## TEXT PROVIDED
0

I have a a previously matched pattern such as:

<a href="somelink here something">

Now I wish to extract only the value of a specific attribute(s) in the tag such but this may be anything an occur anywhere in the tag.

regex_pattern=re.compile('href=\"(.*?)\"') 

Now I can use the above to match the attribute and the value part but I need to extract only the (.*?) part. (Value)

I can ofcourse strip href=" and " later but I'm sure I can use regex properly to extract only the required part.

In simple words I want to match

abcdef=\"______________________\"

in the pattern but want only the

____________________

Part

How do I do this?

## RECORD EXTRACTS
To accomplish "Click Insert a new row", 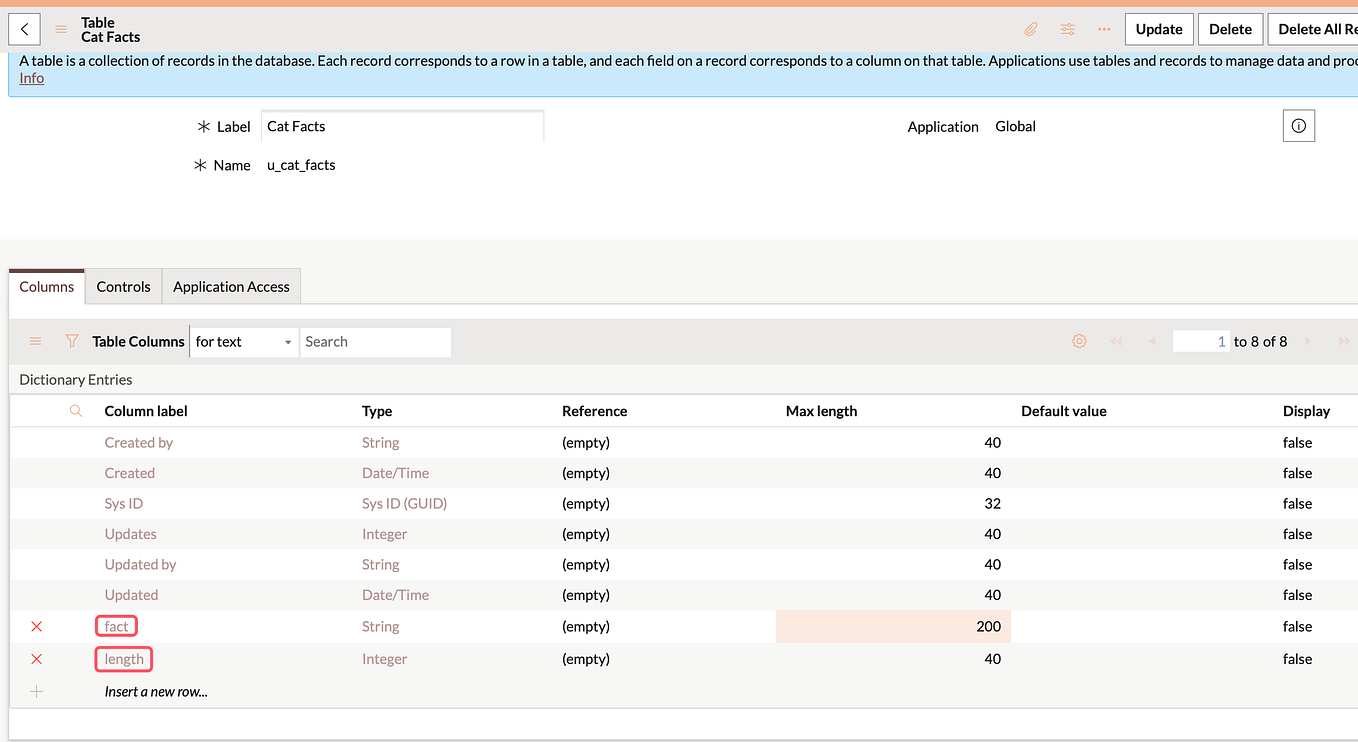I will coord(155,691).
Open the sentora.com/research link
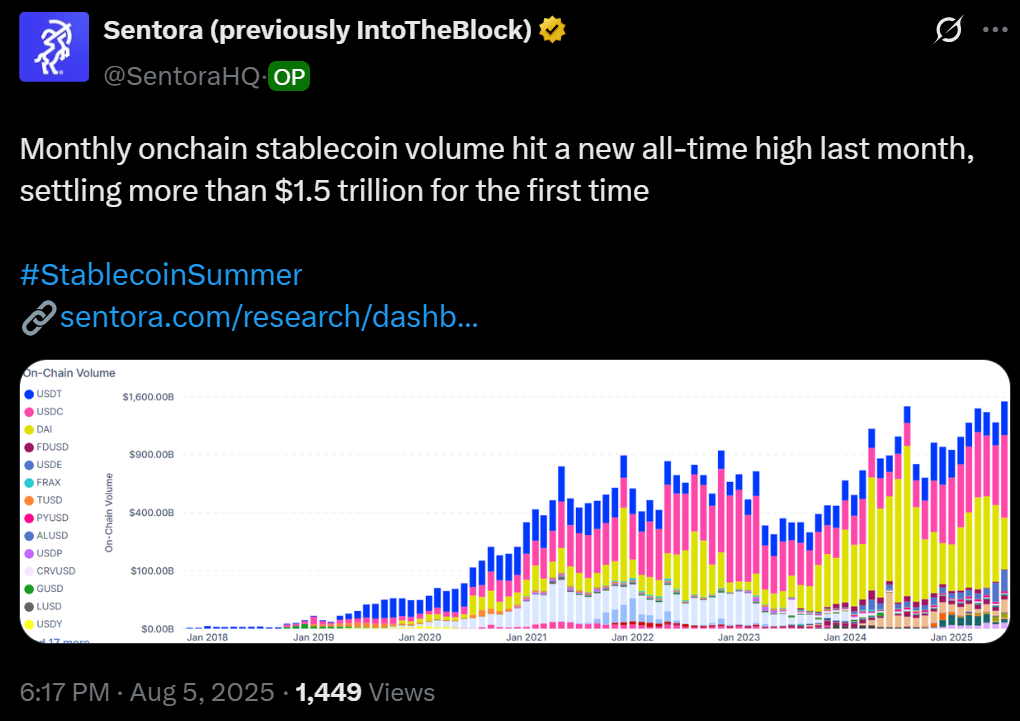The height and width of the screenshot is (721, 1020). pyautogui.click(x=269, y=317)
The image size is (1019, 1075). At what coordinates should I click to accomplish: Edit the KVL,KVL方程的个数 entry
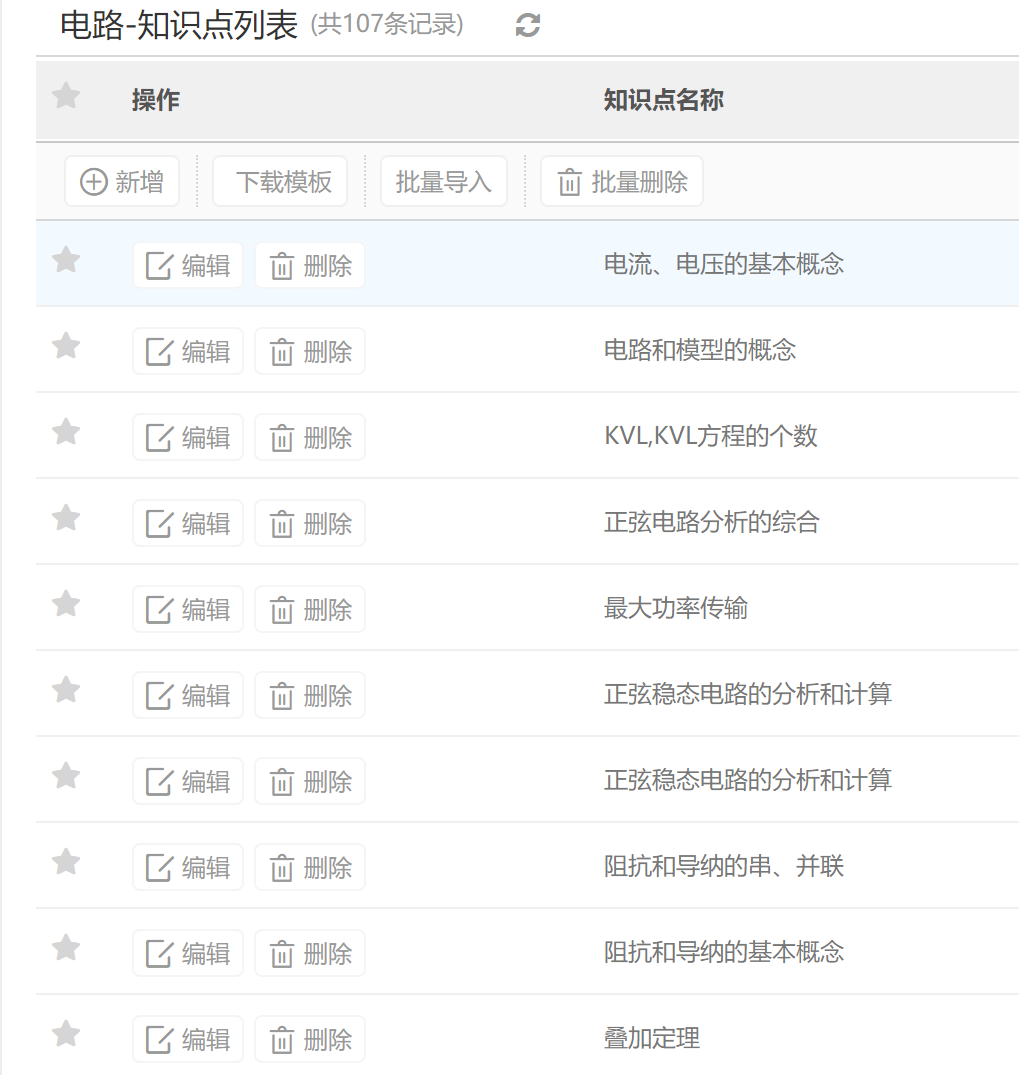[x=188, y=438]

## REQUESTS
**A)** Answer these questions from the forum post on regular expressions, giving each answer on its own line with the same mark.
(i) What tag does the post give as the previously matched pattern?
(ii) Which part of the pattern does the writer want to extract?
(iii) What does the writer say could be stripped off later?
**B)** Repeat word for word the passage of the forum post on regular expressions between "I can ofcourse" and "do I do this?", inclusive.

## THE SOLUTIONS
**A)**
(i) <a href="somelink here something">
(ii) The (.*?) part, the value.
(iii) href=" and "

**B)**
I can ofcourse strip href=" and " later but I'm sure I can use regex properly to extract only the required part.

In simple words I want to match

abcdef=\"______________________\"

in the pattern but want only the

____________________

Part

How do I do this?